Suppose we have 2 fixed end connected with a wire and now we insert a vibrator in the middle of the wire, and resonance occur. How would the fundamental frequency looks like?
I know the case when the vibrator is at one ends and another ends are fixed while in this case, there are 2 fixed point and the vibrator is at the middle.
Is the fundamental frequency like this? I imagine half of the original wire acts like a wire with a vibrator at one end and get the result.
Would the fundamental frequency be different if the vibrator which is on the string is vibrating with a very large amplitude?
Best Answer
Presumably the vibrator works by grabbing on to the wire and shaking it up and down. In that case, each half of the original wire acts like a wire with a vibrator at one end. The fundamental frequency will be that of half the wire.

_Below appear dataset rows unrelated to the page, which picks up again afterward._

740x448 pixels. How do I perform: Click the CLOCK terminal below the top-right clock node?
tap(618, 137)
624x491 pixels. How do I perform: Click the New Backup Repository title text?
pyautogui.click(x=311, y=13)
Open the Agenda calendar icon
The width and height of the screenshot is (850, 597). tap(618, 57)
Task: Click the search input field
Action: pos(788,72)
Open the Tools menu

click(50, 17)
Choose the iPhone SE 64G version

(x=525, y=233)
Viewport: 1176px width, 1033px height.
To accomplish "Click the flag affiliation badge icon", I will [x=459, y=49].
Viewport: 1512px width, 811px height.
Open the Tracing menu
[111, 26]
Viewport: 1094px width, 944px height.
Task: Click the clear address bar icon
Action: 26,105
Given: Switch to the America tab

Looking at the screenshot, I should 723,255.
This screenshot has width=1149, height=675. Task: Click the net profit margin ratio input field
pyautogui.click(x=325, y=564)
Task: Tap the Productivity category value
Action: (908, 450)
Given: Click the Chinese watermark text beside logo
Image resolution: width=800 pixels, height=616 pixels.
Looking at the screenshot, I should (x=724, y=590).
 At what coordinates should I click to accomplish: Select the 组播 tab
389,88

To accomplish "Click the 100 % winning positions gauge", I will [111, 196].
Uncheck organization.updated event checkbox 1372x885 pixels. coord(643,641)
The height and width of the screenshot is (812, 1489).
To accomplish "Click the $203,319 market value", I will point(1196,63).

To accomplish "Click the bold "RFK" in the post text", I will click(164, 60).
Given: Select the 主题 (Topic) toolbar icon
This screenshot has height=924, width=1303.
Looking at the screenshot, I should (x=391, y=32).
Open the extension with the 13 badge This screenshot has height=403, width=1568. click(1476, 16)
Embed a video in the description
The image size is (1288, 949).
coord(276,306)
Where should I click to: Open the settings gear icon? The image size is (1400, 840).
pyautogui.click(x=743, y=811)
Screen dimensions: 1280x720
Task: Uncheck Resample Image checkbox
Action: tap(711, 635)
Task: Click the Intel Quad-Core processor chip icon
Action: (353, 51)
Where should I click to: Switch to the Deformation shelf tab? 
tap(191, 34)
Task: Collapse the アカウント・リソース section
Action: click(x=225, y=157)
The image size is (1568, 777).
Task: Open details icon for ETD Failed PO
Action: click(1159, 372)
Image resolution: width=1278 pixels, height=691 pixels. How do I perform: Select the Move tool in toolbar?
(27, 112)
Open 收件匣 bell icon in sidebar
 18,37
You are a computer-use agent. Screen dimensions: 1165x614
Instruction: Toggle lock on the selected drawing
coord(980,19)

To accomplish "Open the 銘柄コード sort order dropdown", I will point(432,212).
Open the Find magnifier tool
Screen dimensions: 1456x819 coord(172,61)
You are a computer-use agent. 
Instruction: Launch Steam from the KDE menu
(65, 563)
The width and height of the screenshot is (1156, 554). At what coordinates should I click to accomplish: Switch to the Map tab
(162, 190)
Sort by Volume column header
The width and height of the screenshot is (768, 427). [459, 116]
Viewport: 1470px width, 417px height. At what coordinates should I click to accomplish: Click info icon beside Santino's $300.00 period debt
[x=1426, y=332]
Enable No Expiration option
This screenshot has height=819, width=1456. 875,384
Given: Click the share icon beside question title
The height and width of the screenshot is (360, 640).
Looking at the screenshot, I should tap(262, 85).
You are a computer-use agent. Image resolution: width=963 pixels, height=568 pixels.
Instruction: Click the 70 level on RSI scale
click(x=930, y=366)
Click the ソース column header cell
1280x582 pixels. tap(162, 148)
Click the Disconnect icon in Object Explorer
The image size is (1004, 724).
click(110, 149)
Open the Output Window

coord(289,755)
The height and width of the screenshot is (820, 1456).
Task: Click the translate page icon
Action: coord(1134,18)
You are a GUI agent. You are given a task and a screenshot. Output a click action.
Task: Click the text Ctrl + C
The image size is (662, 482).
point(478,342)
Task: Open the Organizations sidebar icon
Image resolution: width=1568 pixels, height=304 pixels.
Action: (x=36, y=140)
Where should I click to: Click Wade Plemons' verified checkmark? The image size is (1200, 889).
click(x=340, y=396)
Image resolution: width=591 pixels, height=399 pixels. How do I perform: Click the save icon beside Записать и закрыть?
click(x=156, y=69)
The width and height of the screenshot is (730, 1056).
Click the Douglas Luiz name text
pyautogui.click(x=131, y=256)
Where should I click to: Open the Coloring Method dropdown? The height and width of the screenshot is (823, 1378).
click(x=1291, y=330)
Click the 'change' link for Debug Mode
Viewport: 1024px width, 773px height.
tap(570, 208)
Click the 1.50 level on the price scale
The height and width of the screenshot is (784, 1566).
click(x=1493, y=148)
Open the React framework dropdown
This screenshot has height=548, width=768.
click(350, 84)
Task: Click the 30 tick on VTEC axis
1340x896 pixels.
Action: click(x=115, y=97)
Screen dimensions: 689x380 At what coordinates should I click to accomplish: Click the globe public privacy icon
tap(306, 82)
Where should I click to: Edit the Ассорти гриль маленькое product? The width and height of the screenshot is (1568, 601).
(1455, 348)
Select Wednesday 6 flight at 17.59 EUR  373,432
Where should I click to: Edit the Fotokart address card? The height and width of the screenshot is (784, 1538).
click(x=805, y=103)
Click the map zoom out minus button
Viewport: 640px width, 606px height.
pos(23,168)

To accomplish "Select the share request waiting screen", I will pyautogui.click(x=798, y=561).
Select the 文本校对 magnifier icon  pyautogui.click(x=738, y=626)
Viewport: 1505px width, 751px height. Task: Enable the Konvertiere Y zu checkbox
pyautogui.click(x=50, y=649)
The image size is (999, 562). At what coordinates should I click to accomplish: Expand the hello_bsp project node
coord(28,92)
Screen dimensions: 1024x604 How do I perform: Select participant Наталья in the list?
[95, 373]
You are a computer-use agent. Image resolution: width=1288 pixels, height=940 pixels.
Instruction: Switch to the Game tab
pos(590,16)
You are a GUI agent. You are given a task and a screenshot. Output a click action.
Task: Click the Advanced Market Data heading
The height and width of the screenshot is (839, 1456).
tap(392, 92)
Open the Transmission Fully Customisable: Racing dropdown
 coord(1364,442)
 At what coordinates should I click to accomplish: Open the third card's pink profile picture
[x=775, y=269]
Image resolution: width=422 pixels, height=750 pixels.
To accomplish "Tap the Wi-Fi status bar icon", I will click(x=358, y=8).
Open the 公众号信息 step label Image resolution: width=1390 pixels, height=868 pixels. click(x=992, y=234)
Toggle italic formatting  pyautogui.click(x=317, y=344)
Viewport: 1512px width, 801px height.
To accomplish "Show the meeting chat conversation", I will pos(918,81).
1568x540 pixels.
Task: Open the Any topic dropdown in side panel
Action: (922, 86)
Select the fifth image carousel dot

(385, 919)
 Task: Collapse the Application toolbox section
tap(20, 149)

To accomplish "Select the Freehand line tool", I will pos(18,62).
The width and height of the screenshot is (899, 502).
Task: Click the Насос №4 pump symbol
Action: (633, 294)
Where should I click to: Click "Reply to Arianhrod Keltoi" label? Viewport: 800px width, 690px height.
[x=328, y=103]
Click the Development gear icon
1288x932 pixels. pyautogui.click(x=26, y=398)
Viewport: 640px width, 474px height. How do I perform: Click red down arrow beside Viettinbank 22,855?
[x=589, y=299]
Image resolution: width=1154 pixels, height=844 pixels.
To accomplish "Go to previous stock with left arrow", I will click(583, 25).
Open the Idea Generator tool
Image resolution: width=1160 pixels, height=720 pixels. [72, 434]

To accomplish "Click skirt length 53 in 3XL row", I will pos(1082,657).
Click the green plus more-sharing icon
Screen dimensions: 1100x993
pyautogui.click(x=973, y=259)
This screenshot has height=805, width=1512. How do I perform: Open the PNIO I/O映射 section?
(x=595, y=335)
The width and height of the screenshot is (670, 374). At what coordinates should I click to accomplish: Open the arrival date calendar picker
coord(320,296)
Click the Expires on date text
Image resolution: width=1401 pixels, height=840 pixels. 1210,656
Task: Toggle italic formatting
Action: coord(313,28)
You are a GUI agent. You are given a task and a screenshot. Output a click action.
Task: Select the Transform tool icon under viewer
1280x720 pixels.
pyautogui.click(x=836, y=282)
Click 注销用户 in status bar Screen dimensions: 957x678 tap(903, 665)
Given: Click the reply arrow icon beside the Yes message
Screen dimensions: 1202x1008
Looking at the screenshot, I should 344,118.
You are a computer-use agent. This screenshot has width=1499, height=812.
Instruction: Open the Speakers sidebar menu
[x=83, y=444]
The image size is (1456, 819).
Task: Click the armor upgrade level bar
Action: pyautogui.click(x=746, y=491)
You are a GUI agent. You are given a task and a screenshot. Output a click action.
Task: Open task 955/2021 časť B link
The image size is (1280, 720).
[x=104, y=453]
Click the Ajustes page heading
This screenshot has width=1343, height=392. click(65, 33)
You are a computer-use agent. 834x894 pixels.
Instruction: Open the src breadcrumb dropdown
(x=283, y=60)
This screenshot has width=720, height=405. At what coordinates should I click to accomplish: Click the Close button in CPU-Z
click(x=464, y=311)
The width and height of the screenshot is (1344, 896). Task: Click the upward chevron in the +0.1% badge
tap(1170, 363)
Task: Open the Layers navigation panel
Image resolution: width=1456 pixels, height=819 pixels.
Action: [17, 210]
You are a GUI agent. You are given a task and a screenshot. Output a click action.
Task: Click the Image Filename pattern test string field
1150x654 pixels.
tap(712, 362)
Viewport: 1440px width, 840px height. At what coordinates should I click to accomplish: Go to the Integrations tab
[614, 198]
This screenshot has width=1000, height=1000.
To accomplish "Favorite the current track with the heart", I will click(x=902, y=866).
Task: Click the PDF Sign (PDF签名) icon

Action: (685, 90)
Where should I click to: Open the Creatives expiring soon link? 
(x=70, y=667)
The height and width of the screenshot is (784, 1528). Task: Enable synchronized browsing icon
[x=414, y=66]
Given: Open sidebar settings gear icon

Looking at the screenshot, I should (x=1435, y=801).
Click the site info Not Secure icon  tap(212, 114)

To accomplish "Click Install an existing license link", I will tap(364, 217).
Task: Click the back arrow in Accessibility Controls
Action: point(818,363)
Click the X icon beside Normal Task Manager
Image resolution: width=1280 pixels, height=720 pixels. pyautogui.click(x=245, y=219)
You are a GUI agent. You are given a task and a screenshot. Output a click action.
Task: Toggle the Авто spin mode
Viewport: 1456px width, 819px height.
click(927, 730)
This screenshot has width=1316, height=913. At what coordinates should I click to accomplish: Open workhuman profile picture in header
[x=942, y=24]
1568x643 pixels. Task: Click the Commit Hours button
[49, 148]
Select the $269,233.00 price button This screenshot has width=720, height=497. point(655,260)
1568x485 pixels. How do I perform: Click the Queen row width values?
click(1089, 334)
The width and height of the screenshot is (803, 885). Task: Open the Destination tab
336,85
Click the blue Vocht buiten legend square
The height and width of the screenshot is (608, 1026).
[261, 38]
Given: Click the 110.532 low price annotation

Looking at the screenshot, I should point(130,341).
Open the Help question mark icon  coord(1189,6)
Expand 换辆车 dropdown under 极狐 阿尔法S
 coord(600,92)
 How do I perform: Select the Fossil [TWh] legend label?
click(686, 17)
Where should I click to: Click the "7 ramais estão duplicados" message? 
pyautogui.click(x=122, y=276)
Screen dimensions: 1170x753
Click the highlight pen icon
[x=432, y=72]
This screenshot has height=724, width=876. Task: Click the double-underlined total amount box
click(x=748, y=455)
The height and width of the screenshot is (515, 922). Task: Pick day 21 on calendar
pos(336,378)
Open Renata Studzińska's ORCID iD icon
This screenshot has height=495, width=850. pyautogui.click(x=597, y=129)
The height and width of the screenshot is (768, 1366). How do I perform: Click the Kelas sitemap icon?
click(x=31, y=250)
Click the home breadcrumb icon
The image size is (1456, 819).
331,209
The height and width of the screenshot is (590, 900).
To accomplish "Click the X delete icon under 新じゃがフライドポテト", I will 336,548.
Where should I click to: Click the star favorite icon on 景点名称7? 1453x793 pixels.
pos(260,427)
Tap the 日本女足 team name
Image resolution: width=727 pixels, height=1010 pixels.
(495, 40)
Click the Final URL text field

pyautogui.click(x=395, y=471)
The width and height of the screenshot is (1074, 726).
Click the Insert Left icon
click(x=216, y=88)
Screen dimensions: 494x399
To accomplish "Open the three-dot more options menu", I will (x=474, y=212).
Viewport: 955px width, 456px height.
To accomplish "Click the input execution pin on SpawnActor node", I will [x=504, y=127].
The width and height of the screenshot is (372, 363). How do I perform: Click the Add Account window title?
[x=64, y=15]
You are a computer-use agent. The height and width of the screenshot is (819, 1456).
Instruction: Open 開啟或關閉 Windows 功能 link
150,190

You're basically solving the wave equation
$$\frac{\partial^2 y}{\partial x^2} = \frac{1}{c^2}\frac{\partial^2 y}{\partial t^2}$$
with three boundary conditions:
$$\begin{align}y(0,t) &= 0 & y(L,t) &= 0 & y\biggl(\frac{L}{2},t\biggr) &= y_D(t)\end{align}$$
where $y_D(t)$ is the transverse position of the vibrator support as a function of time. Contrast this with the usual two boundary conditions if you put a vibrator at the end:
$$\begin{align}y(0,t) &= 0 & y(L,t) &= y_D(t)\end{align}$$